● **Your objective**:
Convert everything in the material from the line containing "Click the sidebar user avatar photo" down to the line containing "pyautogui.click(x=280, y=17)" into a JSON list of strings, one string per line, leaving out blank lines.

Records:

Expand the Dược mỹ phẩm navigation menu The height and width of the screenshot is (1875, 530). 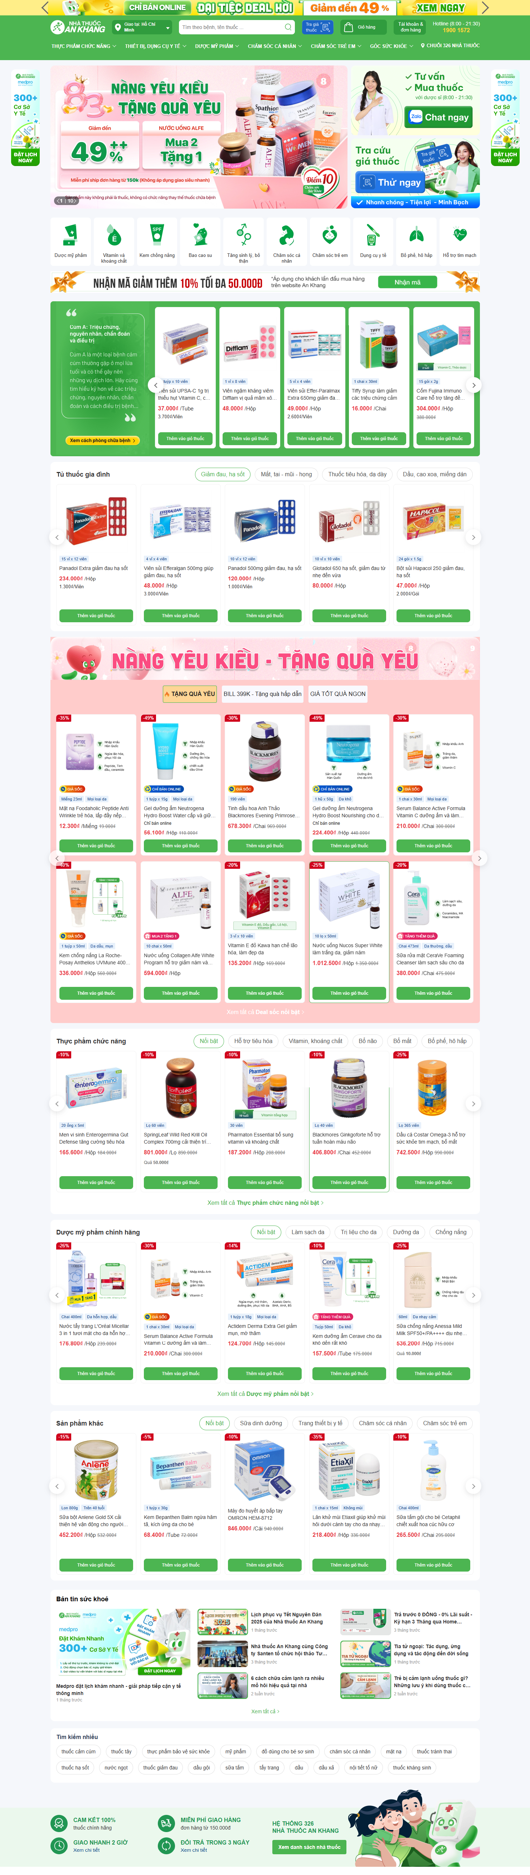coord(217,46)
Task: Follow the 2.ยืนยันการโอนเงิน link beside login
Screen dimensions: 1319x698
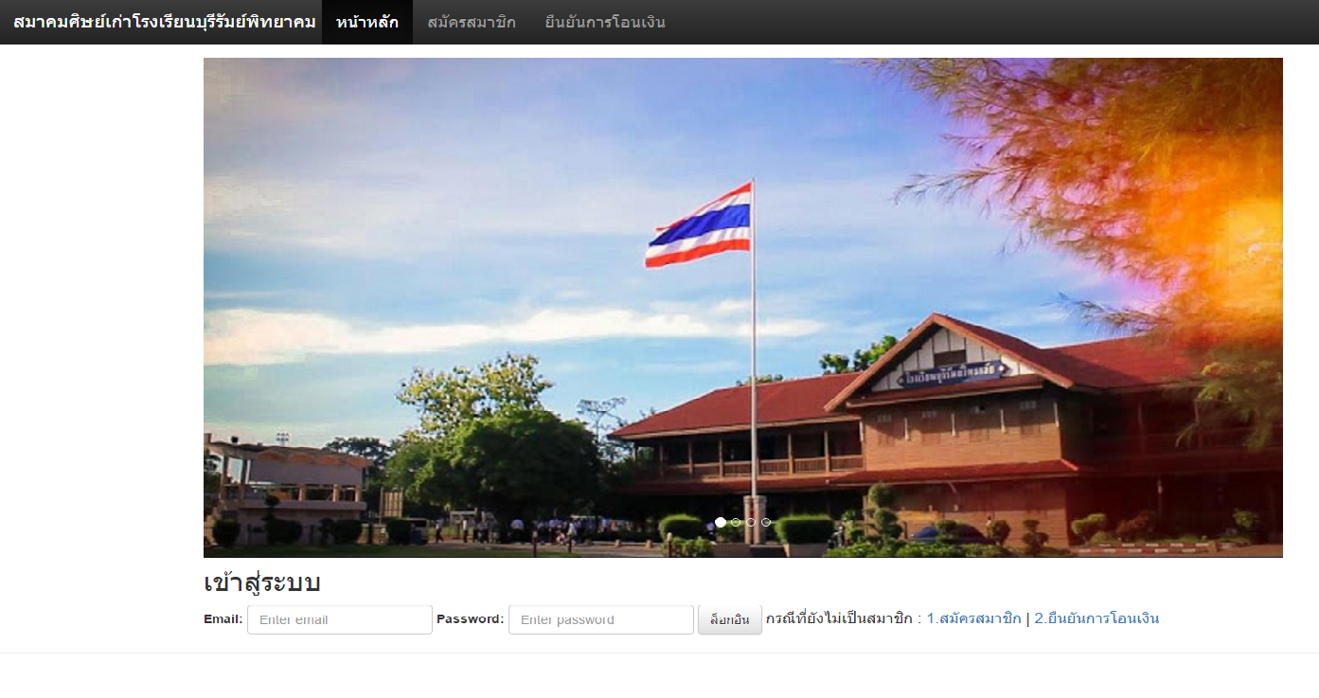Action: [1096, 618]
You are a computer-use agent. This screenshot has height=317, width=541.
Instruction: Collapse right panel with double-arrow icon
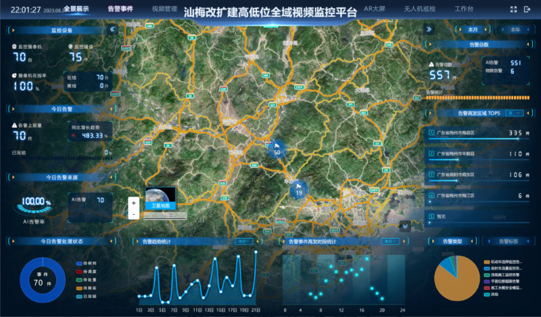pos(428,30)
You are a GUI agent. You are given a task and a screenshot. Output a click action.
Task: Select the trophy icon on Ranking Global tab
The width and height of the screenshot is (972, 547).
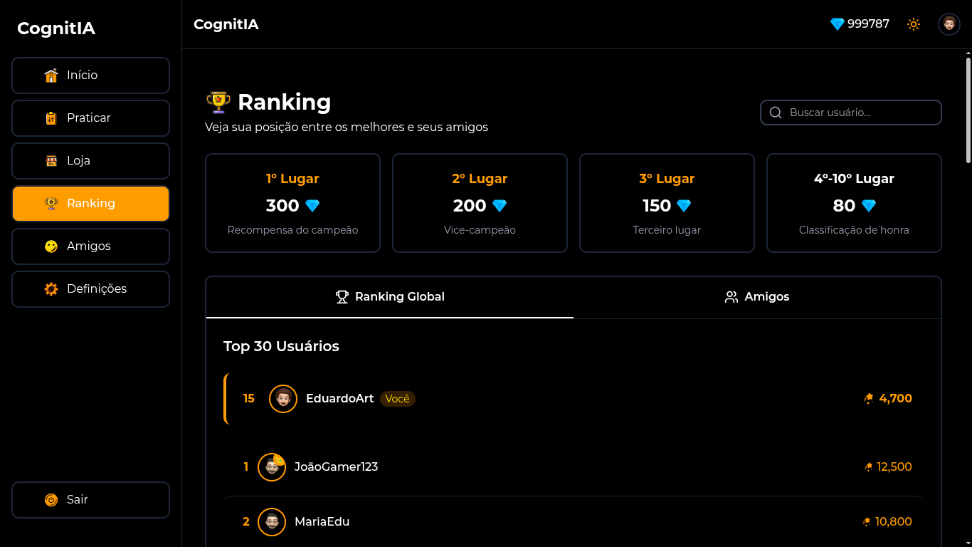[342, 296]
* * *
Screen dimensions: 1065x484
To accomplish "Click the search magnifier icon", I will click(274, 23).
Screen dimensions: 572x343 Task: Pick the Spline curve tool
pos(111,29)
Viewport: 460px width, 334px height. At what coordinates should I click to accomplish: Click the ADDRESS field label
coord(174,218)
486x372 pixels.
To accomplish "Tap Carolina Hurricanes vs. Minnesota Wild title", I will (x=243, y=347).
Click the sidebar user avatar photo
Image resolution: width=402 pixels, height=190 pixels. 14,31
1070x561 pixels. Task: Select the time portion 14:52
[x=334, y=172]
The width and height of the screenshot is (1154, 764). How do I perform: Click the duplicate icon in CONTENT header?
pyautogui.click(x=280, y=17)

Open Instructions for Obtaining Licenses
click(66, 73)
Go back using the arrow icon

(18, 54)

● **Solution below**:
[
  "Click the sidebar user avatar photo",
  "Image resolution: width=402 pixels, height=190 pixels. 14,31",
  "1070x561 pixels. Task: Select the time portion 14:52",
  "[x=334, y=172]",
  "The width and height of the screenshot is (1154, 764). How do I perform: Click the duplicate icon in CONTENT header?",
  "pyautogui.click(x=280, y=17)"
]